Kids Publicが10周年を迎えた背景
株式会社Kids Publicは、設立から10年を迎え、この度その歩みを振り返りながら、未来への新たな展望を発表しました。同社は「産婦人科オンライン」および「小児科オンライン」を運営し、これまで237の自治体に導入され、30万件を超える相談実績を誇ります。これからの10年は、オンライン診療の充実やAIの活用、プレコンセプションケアや思春期向けサービスなど、「成育過程のインフラ」を目指し、さらなる発展を図ります。
これまでの10年
Kids Publicの設立当初、小児科医である橋本直也氏の実体験に基づいた「病院で待っているだけでは健康は守れない」という理念から「小児科オンライン」が誕生しました。2018年には鹿児島県錦江町と埼玉県横瀬町が全国初の自治体導入を行い、住民の「夜間や休日に相談する場がない」といった声に応える形で、地域医療への貢献が始まりました。

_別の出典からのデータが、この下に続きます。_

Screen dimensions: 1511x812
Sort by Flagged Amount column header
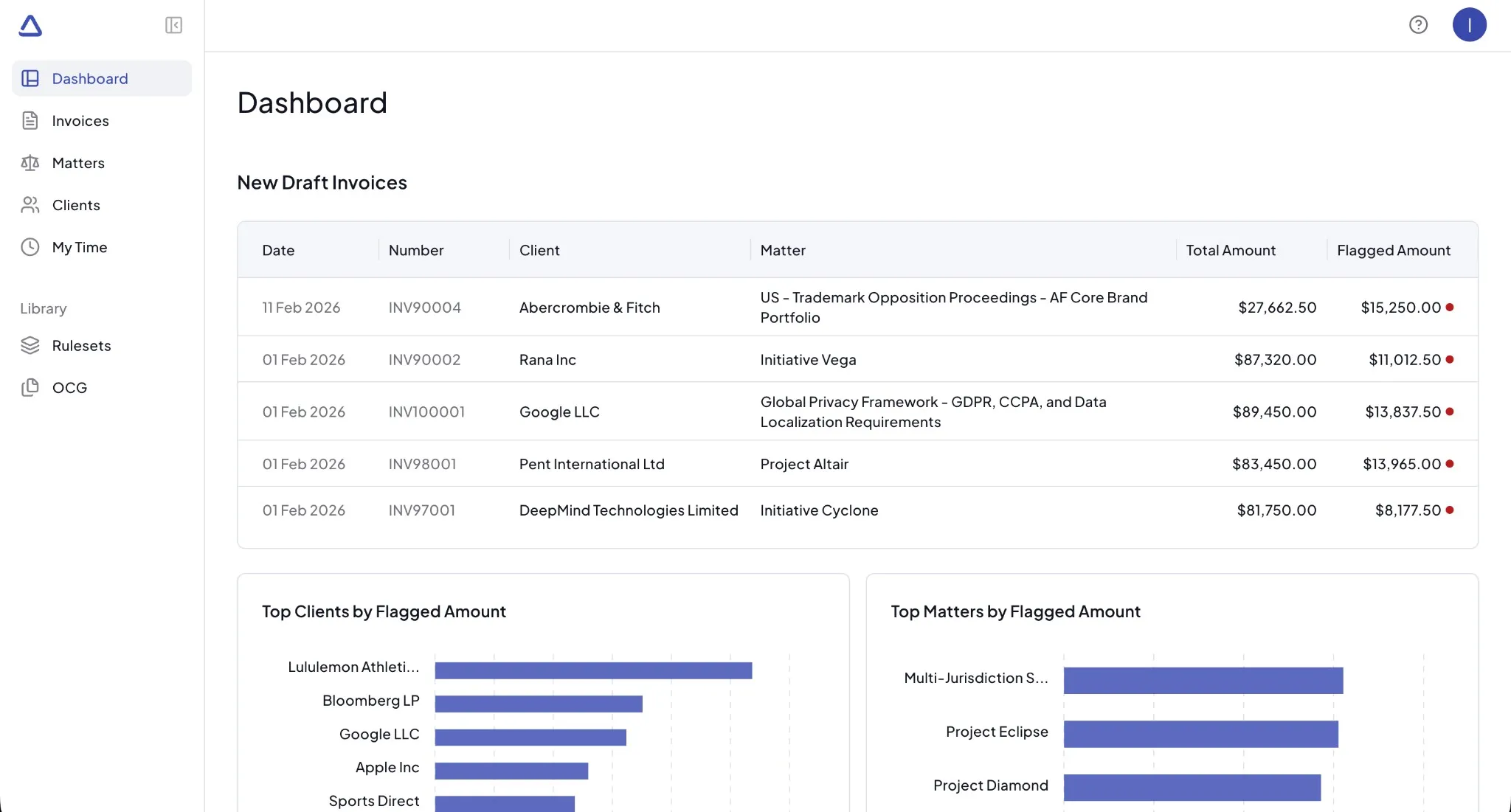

同年には「産婦人科オンライン」のサービスもスタートし、妊娠から育児まで、切れ目のない支援を提供しています。2020年のコロナ禍では、全国民へのサービス提供を行い、2022年には富山県が県単位で導入するなど、現在までに237自治体に広がっています。これまでに約15万人の登録者を持ち、30万件以上の相談件数を達成しています。
オンライン相談の重要性
近年の調査によれば、自治体が抱える産後や子育て中のメンタルヘルス対策での課題が明らかになっています。その中で特に「不調を抱える方を早期発見できない」という点が34%の回答者に挙げられ、また、28%の人々が「住民が気軽に相談しにくい環境」を指摘しています。この課題に対し、Kids Publicは相談者が抱えるリスクを察知し、適切な支援につなげる体制を整えています。
エビデンスに基づいた事業
t この10年で、Kids Publicは20本の論文発表と61件の学会発表を行い、医学的エビデンスに基づいたサービスの提供に注力しています。今年行われた大規模な研究において、オンライン相談を提供したグループでは、産後うつ病のリスクが33.5%減少したことが確認され、市民の健康を守るための実践的な成果を挙げています。
これからの10年に向けて
Kids Publicは、引き続き「妊娠・出産・子育て」の相談窓口を維持しながら、以下の5つの方向性を掲げています。
1.
オンライン診療体制の構築:医療機関や看護師の協力を得た新しい小児オンライン診療モデルの実証が進められています。
2.
地域連携の強化:地域の医療機関や支援施設との連携を深め、リアルな支援に確実に結びつけます。
3.
プレコンセプションケアの強化:若い世代への健康知識やライフスタイルの改善を促進します。
4.
思春期向けサービスの開発:思春期世代への支援を強化し、悩みに寄り添った新たなサービスを展開します。
5.
人とAIの共創:AIが浸透する現代において、人間と技術の最適な協働を探求します。
最後に
Kids Publicの代表、橋本直也氏は「社会が成育過程の健康を守ることが当たり前になる未来を目指している」と語ります。同社は次の10年、より健全な社会の実現に向け、広く連携し、成育過程全体を支える取り組みを続けていく所存です。